SE-0447: Span: Safe Access to Contiguous Storage

Douglas_Gregor · September 26, 2024, 8:54pm

There is a vision document coming soon where I'd love to discuss these ideas further. However, let's try to keep the discussion here focused on Span.

Doug

jrose · September 27, 2024, 3:21am

Future Directions discussion of slice types

Span does not own its storage and there is no concern about leaking larger allocations. It would benefit from being its own slice type.

I don’t think this can work unless the Index type is not Int. There are three useful properties of slicing:

Indexes can be shared across slices and the base collection.
The slice type is the same type as the base type.
The index type is Int and starts at 0.

Unfortunately, you can only pick two of them. Collection requires (1), and I don’t think the hypothetical BorrowingCollection would change that. Array picked (3) as well, and Data picked (2), and the result is Data is harder to use correctly.

Span doesn’t even have the option to pick (1) and (2) with an Int Index, since it is just a pointer-length pair. So it can follow UnsafeBufferPointer and pick (1) and (3), or it can carve its own path by not making Int the Index type. @lorentey has actually worked out that the Index can be a wrapper around UnsafePointer to satisfy (1) and (2), and still provide integer subscripts as an overload. It’s just the Collection operations that wouldn’t produce integers.

lorentey · September 27, 2024, 10:01pm

Re: Indices, slice types

Span does not own its storage and there is no concern about leaking larger allocations. It would benefit from being its own slice type.

Note that this sentence is in the Appendix; it summarizes some of the (many, many) alternative designs @glessard implemented. This section serves as a rationale for the proposed design. It details options that we carefully evaluated and found unworkable; it does not present anything that we'd still want to explore in the future. (Certainly not in context of any span types -- including variants such as MutableSpan and OutputSpan.)

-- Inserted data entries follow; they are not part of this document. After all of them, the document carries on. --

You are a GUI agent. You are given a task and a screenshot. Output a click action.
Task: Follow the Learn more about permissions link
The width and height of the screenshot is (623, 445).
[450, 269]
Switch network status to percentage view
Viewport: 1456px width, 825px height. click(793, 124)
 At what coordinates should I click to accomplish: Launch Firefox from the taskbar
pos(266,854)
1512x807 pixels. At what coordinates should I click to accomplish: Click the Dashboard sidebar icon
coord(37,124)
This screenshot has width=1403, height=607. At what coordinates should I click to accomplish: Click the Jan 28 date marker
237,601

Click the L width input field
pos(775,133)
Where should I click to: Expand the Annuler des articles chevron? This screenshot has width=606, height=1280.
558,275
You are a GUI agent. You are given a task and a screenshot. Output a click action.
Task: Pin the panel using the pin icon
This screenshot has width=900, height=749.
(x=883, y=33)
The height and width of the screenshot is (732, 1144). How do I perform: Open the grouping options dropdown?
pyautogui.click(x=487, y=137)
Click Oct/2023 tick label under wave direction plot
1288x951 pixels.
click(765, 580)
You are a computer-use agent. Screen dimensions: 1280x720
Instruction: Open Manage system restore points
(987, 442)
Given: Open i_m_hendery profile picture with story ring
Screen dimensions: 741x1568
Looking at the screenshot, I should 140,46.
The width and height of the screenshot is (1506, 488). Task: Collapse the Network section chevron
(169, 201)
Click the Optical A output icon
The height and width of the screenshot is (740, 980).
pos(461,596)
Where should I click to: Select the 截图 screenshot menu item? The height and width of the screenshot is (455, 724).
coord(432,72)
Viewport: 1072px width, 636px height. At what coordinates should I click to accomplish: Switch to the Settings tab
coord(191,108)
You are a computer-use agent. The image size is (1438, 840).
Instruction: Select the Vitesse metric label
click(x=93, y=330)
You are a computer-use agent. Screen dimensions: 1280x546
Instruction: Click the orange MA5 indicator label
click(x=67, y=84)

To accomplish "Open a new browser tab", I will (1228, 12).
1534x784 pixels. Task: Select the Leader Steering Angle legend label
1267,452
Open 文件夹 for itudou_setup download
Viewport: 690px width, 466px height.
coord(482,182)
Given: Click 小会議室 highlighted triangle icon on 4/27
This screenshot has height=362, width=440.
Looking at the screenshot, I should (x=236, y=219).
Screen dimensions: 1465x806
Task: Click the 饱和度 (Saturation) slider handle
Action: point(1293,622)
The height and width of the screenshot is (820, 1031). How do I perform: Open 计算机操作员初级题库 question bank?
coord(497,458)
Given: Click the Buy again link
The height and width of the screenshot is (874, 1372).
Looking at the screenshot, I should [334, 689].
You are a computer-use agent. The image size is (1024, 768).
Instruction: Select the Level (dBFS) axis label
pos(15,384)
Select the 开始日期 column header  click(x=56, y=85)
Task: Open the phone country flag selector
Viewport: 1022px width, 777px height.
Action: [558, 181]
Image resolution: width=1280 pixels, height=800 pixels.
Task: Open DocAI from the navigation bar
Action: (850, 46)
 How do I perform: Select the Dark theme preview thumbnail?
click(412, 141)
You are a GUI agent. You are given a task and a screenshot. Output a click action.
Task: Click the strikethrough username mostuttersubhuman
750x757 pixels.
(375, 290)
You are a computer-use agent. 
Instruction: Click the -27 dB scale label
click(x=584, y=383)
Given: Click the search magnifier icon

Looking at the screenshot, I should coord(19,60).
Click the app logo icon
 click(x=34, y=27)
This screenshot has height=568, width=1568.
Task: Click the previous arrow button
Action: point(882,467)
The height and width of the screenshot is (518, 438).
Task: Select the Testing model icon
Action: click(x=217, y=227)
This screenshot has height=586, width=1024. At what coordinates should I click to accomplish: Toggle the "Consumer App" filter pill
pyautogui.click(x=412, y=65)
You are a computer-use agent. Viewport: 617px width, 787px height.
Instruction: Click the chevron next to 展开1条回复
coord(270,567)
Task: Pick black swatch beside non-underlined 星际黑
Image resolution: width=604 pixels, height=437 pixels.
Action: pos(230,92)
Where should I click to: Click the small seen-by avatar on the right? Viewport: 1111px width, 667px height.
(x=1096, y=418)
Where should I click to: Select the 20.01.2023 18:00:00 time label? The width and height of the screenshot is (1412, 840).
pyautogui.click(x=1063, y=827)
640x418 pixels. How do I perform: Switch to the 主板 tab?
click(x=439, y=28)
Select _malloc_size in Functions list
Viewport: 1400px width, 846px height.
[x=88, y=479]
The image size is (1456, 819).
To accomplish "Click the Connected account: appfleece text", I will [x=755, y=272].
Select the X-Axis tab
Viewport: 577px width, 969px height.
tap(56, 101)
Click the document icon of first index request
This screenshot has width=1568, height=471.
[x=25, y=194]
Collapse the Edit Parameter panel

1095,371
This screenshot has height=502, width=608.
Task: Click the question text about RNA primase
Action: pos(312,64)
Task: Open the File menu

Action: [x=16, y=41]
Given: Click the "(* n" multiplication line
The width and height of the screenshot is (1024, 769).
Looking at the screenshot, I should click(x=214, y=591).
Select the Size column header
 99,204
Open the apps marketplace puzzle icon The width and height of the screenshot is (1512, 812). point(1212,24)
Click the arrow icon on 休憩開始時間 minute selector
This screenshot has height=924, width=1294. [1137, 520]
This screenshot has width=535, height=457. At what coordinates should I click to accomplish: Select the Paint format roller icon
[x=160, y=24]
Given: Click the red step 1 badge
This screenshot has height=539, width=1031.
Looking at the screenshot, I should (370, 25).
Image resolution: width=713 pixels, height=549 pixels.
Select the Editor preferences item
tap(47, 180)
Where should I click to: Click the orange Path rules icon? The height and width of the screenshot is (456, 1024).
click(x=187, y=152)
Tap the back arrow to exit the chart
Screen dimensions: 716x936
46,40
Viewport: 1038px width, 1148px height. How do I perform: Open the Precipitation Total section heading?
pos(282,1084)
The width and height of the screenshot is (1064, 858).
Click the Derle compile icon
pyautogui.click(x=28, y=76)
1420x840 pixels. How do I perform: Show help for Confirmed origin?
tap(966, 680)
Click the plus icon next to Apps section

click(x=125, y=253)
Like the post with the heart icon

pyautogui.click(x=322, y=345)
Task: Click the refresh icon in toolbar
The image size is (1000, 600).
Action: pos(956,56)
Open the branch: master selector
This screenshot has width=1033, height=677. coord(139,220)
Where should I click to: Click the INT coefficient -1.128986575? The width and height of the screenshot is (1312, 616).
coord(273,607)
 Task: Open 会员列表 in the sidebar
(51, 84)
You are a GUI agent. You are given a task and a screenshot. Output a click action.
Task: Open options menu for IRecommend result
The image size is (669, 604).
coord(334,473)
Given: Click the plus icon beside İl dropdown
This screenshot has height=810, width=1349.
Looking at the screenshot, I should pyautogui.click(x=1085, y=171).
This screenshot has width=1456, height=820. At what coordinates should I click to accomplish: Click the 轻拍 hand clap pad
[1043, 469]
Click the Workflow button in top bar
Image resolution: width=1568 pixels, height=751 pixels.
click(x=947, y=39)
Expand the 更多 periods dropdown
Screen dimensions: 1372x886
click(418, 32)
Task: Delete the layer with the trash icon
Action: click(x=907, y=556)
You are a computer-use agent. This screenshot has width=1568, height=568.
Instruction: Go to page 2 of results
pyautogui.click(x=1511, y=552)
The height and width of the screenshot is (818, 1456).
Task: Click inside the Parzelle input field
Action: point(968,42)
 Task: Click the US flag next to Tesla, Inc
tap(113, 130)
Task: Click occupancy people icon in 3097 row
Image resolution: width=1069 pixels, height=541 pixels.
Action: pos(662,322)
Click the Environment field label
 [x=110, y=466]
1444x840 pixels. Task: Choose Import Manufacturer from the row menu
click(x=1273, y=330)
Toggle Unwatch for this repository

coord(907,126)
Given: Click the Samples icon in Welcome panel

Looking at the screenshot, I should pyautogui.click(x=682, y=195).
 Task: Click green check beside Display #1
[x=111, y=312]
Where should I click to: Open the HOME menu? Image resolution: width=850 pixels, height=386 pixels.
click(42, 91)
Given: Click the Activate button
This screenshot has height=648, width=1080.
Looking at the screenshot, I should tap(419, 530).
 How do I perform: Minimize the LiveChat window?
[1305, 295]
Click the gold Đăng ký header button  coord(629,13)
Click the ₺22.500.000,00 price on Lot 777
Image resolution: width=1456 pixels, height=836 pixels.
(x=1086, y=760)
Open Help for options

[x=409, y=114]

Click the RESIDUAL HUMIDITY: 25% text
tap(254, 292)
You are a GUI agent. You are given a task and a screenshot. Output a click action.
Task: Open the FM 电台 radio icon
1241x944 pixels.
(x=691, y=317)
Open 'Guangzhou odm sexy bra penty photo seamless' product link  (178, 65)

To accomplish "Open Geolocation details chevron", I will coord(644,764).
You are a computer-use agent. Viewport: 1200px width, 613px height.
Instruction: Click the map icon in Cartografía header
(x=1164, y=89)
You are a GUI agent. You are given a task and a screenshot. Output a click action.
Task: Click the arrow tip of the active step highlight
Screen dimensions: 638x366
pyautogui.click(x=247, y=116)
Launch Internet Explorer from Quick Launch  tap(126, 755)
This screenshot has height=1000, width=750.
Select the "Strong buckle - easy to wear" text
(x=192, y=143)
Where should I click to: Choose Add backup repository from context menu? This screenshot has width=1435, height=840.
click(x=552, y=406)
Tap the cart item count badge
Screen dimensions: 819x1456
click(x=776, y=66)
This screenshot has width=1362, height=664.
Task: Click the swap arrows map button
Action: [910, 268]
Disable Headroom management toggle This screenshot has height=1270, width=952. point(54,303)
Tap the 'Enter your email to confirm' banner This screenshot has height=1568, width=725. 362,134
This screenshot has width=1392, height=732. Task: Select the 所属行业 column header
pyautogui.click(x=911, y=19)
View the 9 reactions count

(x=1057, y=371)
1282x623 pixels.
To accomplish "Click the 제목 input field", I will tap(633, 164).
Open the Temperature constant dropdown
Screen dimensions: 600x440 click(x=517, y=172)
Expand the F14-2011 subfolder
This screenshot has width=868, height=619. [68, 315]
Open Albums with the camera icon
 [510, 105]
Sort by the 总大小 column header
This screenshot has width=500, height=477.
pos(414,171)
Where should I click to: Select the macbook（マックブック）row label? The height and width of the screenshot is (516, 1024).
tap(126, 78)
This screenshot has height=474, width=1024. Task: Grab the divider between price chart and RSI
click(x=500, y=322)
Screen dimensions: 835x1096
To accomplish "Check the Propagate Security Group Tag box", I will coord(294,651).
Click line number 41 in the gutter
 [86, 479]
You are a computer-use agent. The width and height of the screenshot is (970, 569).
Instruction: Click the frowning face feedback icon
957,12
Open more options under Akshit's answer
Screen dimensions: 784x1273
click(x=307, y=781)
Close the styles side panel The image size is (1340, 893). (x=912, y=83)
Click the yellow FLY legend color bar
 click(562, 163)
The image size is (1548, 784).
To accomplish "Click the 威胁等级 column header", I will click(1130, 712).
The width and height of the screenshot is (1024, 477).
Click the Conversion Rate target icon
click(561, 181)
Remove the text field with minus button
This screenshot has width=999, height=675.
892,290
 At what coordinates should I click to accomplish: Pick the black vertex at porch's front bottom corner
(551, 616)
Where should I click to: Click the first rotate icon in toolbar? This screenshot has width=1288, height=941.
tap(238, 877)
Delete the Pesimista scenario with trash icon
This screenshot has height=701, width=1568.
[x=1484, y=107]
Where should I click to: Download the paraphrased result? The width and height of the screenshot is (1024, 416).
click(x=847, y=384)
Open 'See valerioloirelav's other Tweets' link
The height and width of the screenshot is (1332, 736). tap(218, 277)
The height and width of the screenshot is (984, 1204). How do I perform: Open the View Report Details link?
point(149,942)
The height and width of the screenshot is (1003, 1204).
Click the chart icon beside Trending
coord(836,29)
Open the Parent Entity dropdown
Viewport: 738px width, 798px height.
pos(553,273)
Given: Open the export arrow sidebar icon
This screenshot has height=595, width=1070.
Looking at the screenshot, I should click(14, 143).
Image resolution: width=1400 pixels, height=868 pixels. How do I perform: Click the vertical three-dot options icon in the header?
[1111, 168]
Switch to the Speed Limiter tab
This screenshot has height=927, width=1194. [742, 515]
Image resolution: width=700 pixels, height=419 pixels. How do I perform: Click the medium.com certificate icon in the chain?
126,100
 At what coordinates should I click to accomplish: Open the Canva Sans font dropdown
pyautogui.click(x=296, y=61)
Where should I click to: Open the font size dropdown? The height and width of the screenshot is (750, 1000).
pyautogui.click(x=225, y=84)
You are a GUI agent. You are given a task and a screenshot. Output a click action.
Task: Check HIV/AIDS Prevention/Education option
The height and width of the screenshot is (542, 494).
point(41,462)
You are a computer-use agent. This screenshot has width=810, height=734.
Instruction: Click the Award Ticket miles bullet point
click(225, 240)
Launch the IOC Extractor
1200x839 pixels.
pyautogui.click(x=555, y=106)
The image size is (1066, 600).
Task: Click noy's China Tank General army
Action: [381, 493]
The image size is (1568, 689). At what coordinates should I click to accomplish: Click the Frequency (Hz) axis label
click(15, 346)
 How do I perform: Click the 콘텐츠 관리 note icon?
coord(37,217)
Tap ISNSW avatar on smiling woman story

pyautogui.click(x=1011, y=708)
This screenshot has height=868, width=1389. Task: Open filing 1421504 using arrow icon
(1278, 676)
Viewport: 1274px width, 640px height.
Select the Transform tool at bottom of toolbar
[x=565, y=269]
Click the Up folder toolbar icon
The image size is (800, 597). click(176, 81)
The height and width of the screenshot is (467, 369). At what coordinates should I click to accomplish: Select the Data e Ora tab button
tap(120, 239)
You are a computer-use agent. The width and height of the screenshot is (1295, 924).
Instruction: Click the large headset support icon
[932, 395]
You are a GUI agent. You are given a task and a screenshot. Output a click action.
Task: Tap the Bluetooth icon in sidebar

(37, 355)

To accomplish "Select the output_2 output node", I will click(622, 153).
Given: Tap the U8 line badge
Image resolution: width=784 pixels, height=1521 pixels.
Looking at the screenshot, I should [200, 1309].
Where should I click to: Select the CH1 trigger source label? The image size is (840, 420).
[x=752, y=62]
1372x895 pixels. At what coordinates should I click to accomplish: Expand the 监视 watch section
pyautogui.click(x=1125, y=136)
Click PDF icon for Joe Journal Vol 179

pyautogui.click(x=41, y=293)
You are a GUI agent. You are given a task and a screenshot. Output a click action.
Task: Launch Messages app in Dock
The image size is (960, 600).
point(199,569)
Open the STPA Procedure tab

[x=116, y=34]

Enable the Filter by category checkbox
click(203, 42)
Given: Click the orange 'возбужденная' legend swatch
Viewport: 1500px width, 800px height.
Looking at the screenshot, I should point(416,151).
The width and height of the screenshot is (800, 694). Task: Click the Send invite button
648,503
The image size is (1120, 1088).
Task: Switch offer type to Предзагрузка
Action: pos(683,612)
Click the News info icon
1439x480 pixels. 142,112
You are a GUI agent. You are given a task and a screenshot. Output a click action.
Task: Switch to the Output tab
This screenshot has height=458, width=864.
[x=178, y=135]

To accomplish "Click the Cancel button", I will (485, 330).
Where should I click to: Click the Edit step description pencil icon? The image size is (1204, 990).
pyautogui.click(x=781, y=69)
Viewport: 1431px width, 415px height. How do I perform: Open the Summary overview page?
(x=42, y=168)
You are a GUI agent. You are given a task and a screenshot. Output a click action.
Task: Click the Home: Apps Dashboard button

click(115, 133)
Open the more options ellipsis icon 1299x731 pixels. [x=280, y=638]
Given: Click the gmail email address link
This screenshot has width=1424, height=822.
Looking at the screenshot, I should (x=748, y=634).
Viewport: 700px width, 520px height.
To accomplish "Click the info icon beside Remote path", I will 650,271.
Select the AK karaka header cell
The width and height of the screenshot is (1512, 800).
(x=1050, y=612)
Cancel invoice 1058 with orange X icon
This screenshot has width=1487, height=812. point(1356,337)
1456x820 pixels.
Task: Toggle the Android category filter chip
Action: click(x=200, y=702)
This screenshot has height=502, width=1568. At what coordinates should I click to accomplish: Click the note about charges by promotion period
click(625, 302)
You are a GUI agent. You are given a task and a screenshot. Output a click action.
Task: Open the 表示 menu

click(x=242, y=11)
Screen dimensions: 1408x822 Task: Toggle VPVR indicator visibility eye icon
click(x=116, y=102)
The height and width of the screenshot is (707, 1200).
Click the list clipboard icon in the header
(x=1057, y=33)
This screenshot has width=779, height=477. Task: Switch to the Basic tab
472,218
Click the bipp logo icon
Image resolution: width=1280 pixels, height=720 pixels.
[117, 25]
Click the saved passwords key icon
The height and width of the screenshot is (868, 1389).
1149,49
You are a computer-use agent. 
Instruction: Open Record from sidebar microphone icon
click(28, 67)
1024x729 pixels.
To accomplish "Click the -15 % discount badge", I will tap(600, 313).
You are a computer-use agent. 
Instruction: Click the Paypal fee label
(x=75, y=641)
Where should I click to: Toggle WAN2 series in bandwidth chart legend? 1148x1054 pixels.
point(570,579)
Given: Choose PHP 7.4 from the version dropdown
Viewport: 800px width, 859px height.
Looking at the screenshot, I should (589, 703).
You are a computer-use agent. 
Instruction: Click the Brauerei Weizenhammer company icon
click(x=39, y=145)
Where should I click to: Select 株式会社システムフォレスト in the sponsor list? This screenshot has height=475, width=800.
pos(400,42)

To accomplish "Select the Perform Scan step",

Indeed -- after exhaustively exploring the available options, we decided that there was no practical way to make self-slicing work.

The idea of Index wrapping an UnsafePointer was particularly attractive; unfortunately it generally allows indices to fall "in between" valid elements, and Span would need to perform expensive validation to rule those out, on every access. We went through several rounds of (increasingly desperate) refinements/compromises to make this idea work, but despite our efforts, to our surprise we ultimately had to conclude that the best option overall is to follow UnsafeBufferPointer's preexisting design.

I did not expect that we'd end up adopting UnsafeBufferPointer's indexing model as is, but I cannot argue with these results -- we tried pretty much every other alternative, and nothing came close.

(I still think UnsafePointer would have been a better choice for UnsafeBufferPointer.Index, but for a 100% safe container like Span, offsets from the start are the way to go.

And I find that the extracting methods in SE-0437 provide a good enough alternative to self-slicing for these non-owning, quasi/fully referential container types.)

CharlesS · September 28, 2024, 6:40pm

I'll make one more plea that we include some kind of polyfill for this that can be deployed back to earlier macOS, iOS, etc. versions. If it was possible for Concurrency and its associated types, this seems like it should easily be less difficult than that was.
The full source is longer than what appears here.